Desde el modelo BIM hasta el cálculo de carbono: digitalización para tomar mejores decisiones
Un modelo BIM bien estructurado contiene información sobre todos los elementos del edificio: cantidades de material, sistemas de construcción, dimensiones. Esta misma información es lo que necesita un cálculo de análisis del ciclo de vida. Conectar ambos te permite estimar la huella de carbono del edificio directamente a partir del modelo y, sobre todo, comparar alternativas de diseño midiendo su impacto antes de decidir.

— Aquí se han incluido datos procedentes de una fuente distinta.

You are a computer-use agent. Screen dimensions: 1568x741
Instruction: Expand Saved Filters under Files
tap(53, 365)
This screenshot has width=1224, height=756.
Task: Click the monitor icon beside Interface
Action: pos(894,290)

La ventaja es el momento: si el cálculo de carbono se integra en el flujo de trabajo digital, deja de ser un informe que se elabora al final para convertirse en una herramienta de toma de decisiones en la fase del proyecto, que es cuando cada cambio tiene mayor efecto en la huella y en el coste. Aquí, como en cualquier cálculo del ciclo de vida, la calidad del resultado depende de la calidad de los datos: cuanto más específicos sean los datos del material, más fiable es la estimación.
La digitalización también proporciona trazabilidad y consistencia. Un único modelo como fuente de datos evita la fragmentación de la información dispersa entre hojas de cálculo y documentos desconectados, y facilita que el cálculo de carbono, la documentación de certificaciones y, en el futuro, el Pasaporte Digital de Producto partan todos de la misma base verificada. Es el puente natural entre la ingeniería y la sostenibilidad del edificio.